2

I've always wondered what the percent next to image rewrites means when you make a git push

example:

rewrite assets/img/30_credits.png (70%)

I've always assumed it simply shows how much of the Image canvas has been rewritten, though I'd love to know for definite.

Sorry for the silly question :) Thanks!

Joe
  • 74
  • 1
  • 10

1 Answers1

3

Short answer: this is Git's similarity index. For a detailed description of the algorithm for computing similarity, see Trying to understand `git diff` and `git mv` rename detection mechanism.

Longer: This actually isn't git push; you saw this from git pull. But it isn't git pull either: it's output resulting from git pull running git merge, and it is actually git diff --stat that prints it.1 What git diff --stat prints here is:2

verb path (percentage)

where verb is one of rename, rewrite, or copy, path is a file path name or abbreviated version of the same or (for renames) old and new path names, and percentage is the similarity index. Git uses this similarity index to determine whether two files with different names, or two files with the same name but very different contents, might actually be the same file, or different files after all.

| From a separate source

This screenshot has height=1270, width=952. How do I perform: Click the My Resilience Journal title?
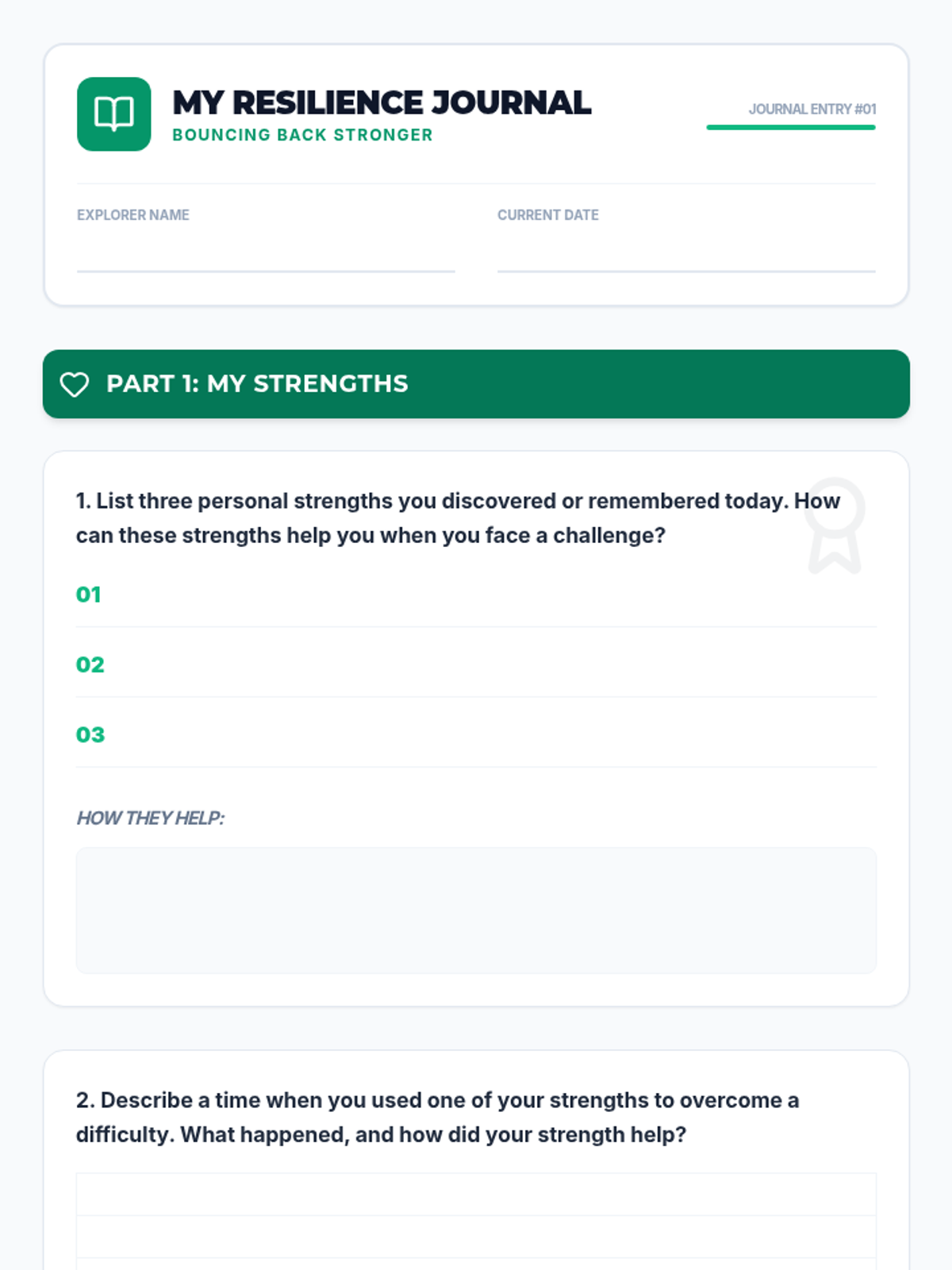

That is, suppose commit ba3c046 has files A1.txt and A2.txt in it, and commit 50fcdab has A2.txt and B1.txt in it (and neither commit has any other files). It's likely—it stands to reason—that the two A2.txt files are "the same" file, even if the contents are somewhat changed. Perhaps someone checked out commit ba3c046 and modified the file and then made commit 50fcdab from the modified result.

But what about A1.txt vs B1.txt? Maybe someone checked out ba3c046, renamed the file—with or without changing it—and made commit 50fcdab. If they did, commit 50fcdab's B1.txt is really the same file as commit ba3c046's A1.txt.

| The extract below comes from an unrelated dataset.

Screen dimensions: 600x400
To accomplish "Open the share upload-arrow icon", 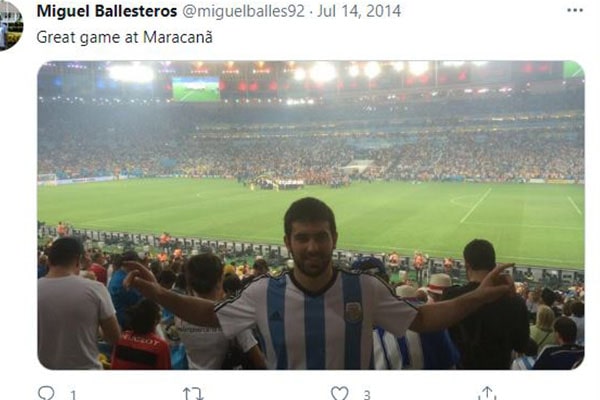I will click(x=487, y=393).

The way Git determines if these two are really identical files, or "nearly identical" (renamed and slightly changed) files, is to compare them for similarity. To do so, it computes the similarity index between A1.txt and B1.txt.

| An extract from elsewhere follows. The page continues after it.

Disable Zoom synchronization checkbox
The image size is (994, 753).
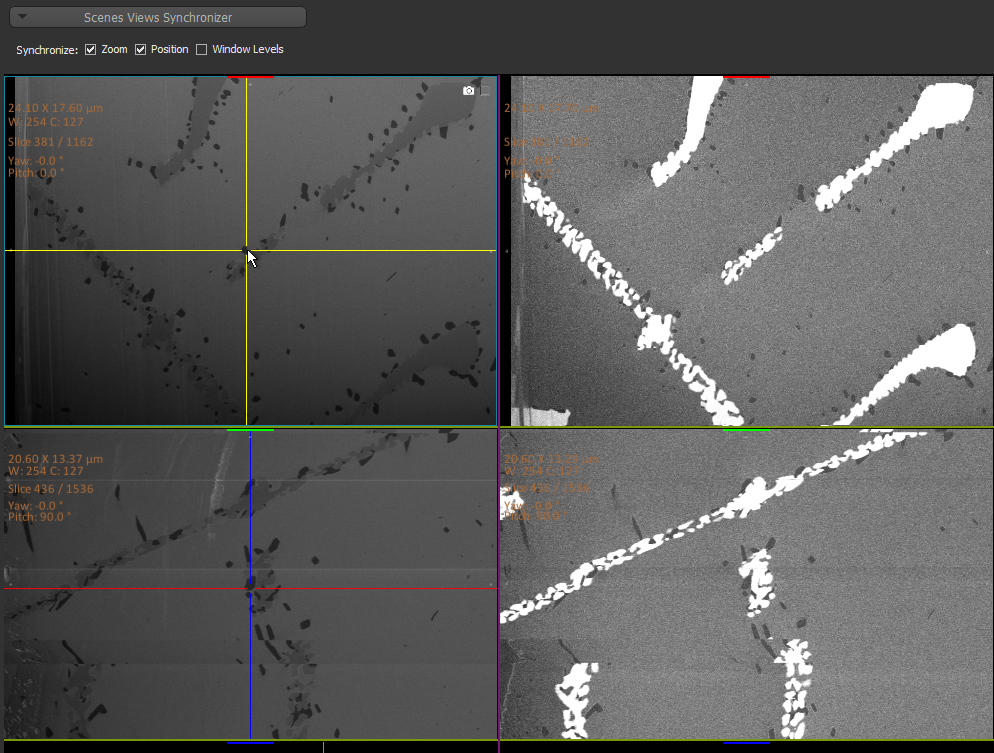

Now suppose that we're comparing commit ba3c046 (with its two files) to commit 0f3ac31, which has A2.txt, B1.txt, and C1.txt. It doesn't matter to Git when each commit was made; Git will look at the contents in A1.txt and score their similarity to 0f3ac31's B1.txt and 0f3ac31's C1.txt. If the file is sufficiently similar, Git will match it up. Git will pick the 0f3ac31 file that is most similar to the A1.txt in ba3c046.

This process—of matching up files by how close their contents match—is how Git determines which files are "the same" in the two commits being git diff-ed. The term I have been using for this process is identifying files, which I don't like as well as I might since we're not trying to find files that are 100% identical (although it helps a lot when they are, due to Git's internal storage system).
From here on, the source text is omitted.